PrecisionHawk and Genera Energy have partnered to develop new analysis algorithms specific to improving the efficiency and quality of sustainable biomass crop production and distribution. The algorithms will convert raw aerial imagery collected by drones and satellites into an actionable report for biomass crop farmers. The tools will be publicly licensed for use in the DataMapper software platform.
“Working with PrecisionHawk to develop advanced data collection and analysis tools elevates commercial-scale biomass supply chains to the forefront of technological innovation for crop management, risk reduction, and efficiency” said Dr. Sam Jackson, Vice President of Business Development at Genera. “PrecisionHawk is the leading company in remote sensing in a variety of industries, including agriculture. Partnering our agronomic knowledge and skills with their outstanding technology platform is a win not only for us, but for the entire biomass industry.”
Since 2008, Genera Energy has grown to be the industry leader in biomass supply and supply chain services. Its expertise in dedicated energy crops allows it to provide unique services and solutions to its customers. The first group of research tools to be developed under the new partnership will focus on lignocellulosic crops, core to Genera’s expertise.

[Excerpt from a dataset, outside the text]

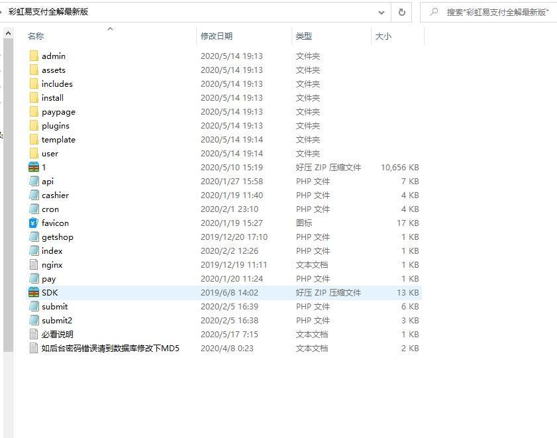The width and height of the screenshot is (557, 438).
Task: Click the refresh button beside address bar
Action: pos(402,13)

“This partnership is a great opportunity to develop decision support tools that provide a more sustainable and efficient path for energy production,” said Dr. Allison Ferguson, Director of Education and Research Partnerships at PrecisionHawk. “Genera Energy has built an impressive reputation in agriculture and energy, and we look forward to offering this suite of useful solutions for the betterment of the industry.”
Within the DataMapper software platform, Genera will license the completed tools in the Algorithm Marketplace, DataMapper’s library of sophisticated algorithms for data analysis. The store automatically interprets data collected from a drone’s geographic information system during flight. The Genera algorithms will add to the currently available lineup of algorithms serving the agricultural industry such as assessing plant characteristics, identifying pests, and monitoring disease pressures.